| EXCERPT TO READ |
Monday, 7 April 2014

What happened when I took part in the #24in48 readathon

This weekend I took part in the #24in48 readathon, a challenge to read for 24 hours in a 48 hour period started by Rachel from A Home Between Pages.

Here's what I hoped to achieve and how I got on:

  • Finish The Signature of All Things by Elizabeth Gilbert – Nope, but I did read another 25% so I’m now 35% through. This isn't even a huge book, I don't know why it's taking so long!
  • Read one book from the Penguin Great Food collection – Nope, opted to read a few shorts from The Devil and Sherlock Holmes instead.
  • Read Eleanor and Park by Rainbow Rowell  – Finished! Loved this book so much.
  • Read the May issue of Red cover to cover – Done! And the April issue too, which I didn’t realise I hadn’t read.
  • Start The Luminaries by Eleanor Catton and make some serious progress – I’ve started, but I’m only 5% in. Not gripped so far but looking forward to carrying on with it.

In total I read for 20 hours in the 48 hours timeframe, which I’m pretty amazed with. It’s the first time I’ve done anything like this, so I wanted to share some of the lessons learned from taking part.

Eat well – I stocked up on snacks and fruit loaf and cereal but on reflection my diet over the weekend was pretty lacking in nutrients. Reading requires a surprising amount of energy, so next time I’ll be making lots of meals to fill me up and keep me alert. Rachel put a stew in her slow cooker which is a smart thing to do!

Don't stay in bed – Reading in bed is lovely, but it’s not an environment that’s conducive to staying alert and as a result I had quite a lot of naps which made it hard to track my reading time accurately. Get up and find a comfy spot somewhere else in the house, or move around a lot when you start to feel sleepy.

People may not understand – I live with my sister and she did not seem to think that a readathon was an adequate excuse for not doing dishes, not going to the shop and not coming out of my room for hours on end. If you live with people, it might be a good idea to prep them in advance about what you’re doing and why. Get them on board from the start and they’ll hopefully respect your decision. To be fair to my sister, once I’d explained the readathon she was really supportive and even went to buy me snacks.

| GIVEN INFORMATION |

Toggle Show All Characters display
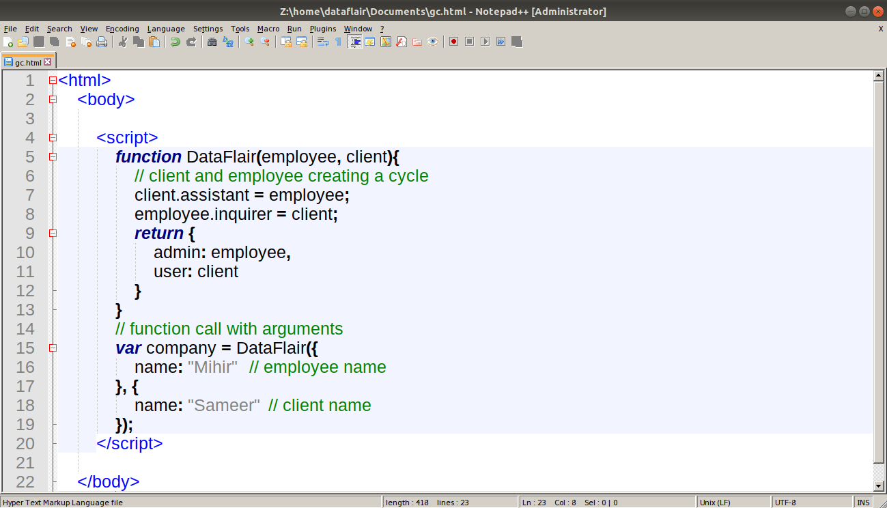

| TASK 1 |
Name the lessons the readathon post lists as learned from taking part, using the heading that opens each one.
| TASK 2 |
Render this sentence from the readathon post in Spanish: "Reading requires a surprising amount of energy, so next time I’ll be making lots of meals to fill me up and keep me alert."
| TASK 3 |
Reproduce word for word the stretch of the readathon post from "Monday, 7 April" through "book so much.".

| WRITTEN SOLUTION 1 |
Eat well
Don't stay in bed
People may not understand

| WRITTEN SOLUTION 2 |
Leer requiere una sorprendente cantidad de energía, así que la próxima vez prepararé muchas comidas para saciarme y mantenerme alerta.

| WRITTEN SOLUTION 3 |
Monday, 7 April 2014

What happened when I took part in the #24in48 readathon

This weekend I took part in the #24in48 readathon, a challenge to read for 24 hours in a 48 hour period started by Rachel from A Home Between Pages.

Here's what I hoped to achieve and how I got on:

  • Finish The Signature of All Things by Elizabeth Gilbert – Nope, but I did read another 25% so I’m now 35% through. This isn't even a huge book, I don't know why it's taking so long!
  • Read one book from the Penguin Great Food collection – Nope, opted to read a few shorts from The Devil and Sherlock Holmes instead.
  • Read Eleanor and Park by Rainbow Rowell  – Finished! Loved this book so much.